Short problem a>
Answer these questions about the text on Unix tools and IDEs, and mark each answer (i), (ii) or (iii) to match:
(i) According to the text, what should simple tools do under the Unix way?
(ii) Which three tools does the writer propose using in place of an IDE?
(iii) What does the writer use on top of gdb for a graphical display?

Text to read>
Gabriel Sechan wrote:


From: "Paul G. Allen" <[EMAIL PROTECTED]>
I often wonder why so many UNIX folks are so against the use of an IDE (not referring to people here - though there may be some - but many people I've worked with).


The Unix way- write simple tools that do one job and one job well. Then tie them together to do complex jobs.

Oh yes, the UNIX way, despite the fact that it sometimes hampers productivity.


IDEs tend to violate the Unix way. They do everything. They do some of those well, some of those not so well. Some of them downright poorly. For example, it may do the debugger well, the compilation not so well, and the text editing poorly.

That goes for any application. The answer is in making the proper choice.


On the other hand, we can follow the Unix principle and use 3 different tools- a text editor, a debugger, and a makefile system. By using 3 different tools, we get the best of each. This allows us to maximize our power. It also allows us to program to the different parts. Take the debugger for example. We can use gdb. On top of that, we have DDD for a graphical display. We can also use the gdb directly and script commands to it. I've done that before to set up groups of breakpoints I commonly use. Very few IDEs have that degree of functionality.

Source data>
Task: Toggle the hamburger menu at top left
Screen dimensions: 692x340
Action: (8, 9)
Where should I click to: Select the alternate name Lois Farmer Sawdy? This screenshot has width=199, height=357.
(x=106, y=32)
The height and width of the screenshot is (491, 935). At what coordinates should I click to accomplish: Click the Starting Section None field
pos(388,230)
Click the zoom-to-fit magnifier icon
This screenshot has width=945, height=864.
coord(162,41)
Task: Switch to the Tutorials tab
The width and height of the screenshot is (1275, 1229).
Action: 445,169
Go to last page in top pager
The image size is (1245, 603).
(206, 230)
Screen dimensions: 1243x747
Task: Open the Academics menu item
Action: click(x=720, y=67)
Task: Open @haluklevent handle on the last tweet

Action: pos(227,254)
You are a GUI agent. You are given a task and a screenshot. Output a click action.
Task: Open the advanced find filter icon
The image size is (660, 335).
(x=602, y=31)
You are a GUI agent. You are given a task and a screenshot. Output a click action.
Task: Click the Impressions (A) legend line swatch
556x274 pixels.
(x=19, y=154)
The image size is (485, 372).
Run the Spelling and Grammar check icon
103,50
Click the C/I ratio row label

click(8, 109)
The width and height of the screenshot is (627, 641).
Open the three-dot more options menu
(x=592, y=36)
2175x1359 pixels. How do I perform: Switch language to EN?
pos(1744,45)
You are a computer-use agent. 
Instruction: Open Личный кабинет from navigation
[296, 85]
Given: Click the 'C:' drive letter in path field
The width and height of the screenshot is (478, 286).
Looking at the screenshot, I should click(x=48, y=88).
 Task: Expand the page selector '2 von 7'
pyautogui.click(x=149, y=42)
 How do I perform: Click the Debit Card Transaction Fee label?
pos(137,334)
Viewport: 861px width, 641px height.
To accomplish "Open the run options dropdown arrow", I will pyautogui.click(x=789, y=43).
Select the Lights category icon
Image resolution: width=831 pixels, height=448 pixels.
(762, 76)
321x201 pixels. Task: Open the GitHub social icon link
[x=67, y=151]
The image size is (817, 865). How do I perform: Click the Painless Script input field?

Short problem b>
Update the listing from its first line through the line containing "pos(137,334)", inclusive, by replacing "pixels" with "px" and leaving everything else unchanged. Return only those lines.

Task answer a>
(i) Do one job and do it well, then be tied together to do complex jobs.
(ii) A text editor, a debugger, and a makefile system.
(iii) DDD.

Task answer b>
Task: Toggle the hamburger menu at top left
Screen dimensions: 692x340
Action: (8, 9)
Where should I click to: Select the alternate name Lois Farmer Sawdy? This screenshot has width=199, height=357.
(x=106, y=32)
The height and width of the screenshot is (491, 935). At what coordinates should I click to accomplish: Click the Starting Section None field
pos(388,230)
Click the zoom-to-fit magnifier icon
This screenshot has width=945, height=864.
coord(162,41)
Task: Switch to the Tutorials tab
The width and height of the screenshot is (1275, 1229).
Action: 445,169
Go to last page in top pager
The image size is (1245, 603).
(206, 230)
Screen dimensions: 1243x747
Task: Open the Academics menu item
Action: click(x=720, y=67)
Task: Open @haluklevent handle on the last tweet

Action: pos(227,254)
You are a GUI agent. You are given a task and a screenshot. Output a click action.
Task: Open the advanced find filter icon
The image size is (660, 335).
(x=602, y=31)
You are a GUI agent. You are given a task and a screenshot. Output a click action.
Task: Click the Impressions (A) legend line swatch
556x274 px.
(x=19, y=154)
The image size is (485, 372).
Run the Spelling and Grammar check icon
103,50
Click the C/I ratio row label

click(8, 109)
The width and height of the screenshot is (627, 641).
Open the three-dot more options menu
(x=592, y=36)
2175x1359 px. How do I perform: Switch language to EN?
pos(1744,45)
You are a computer-use agent. 
Instruction: Open Личный кабинет from navigation
[296, 85]
Given: Click the 'C:' drive letter in path field
The width and height of the screenshot is (478, 286).
Looking at the screenshot, I should click(x=48, y=88).
 Task: Expand the page selector '2 von 7'
pyautogui.click(x=149, y=42)
 How do I perform: Click the Debit Card Transaction Fee label?
pos(137,334)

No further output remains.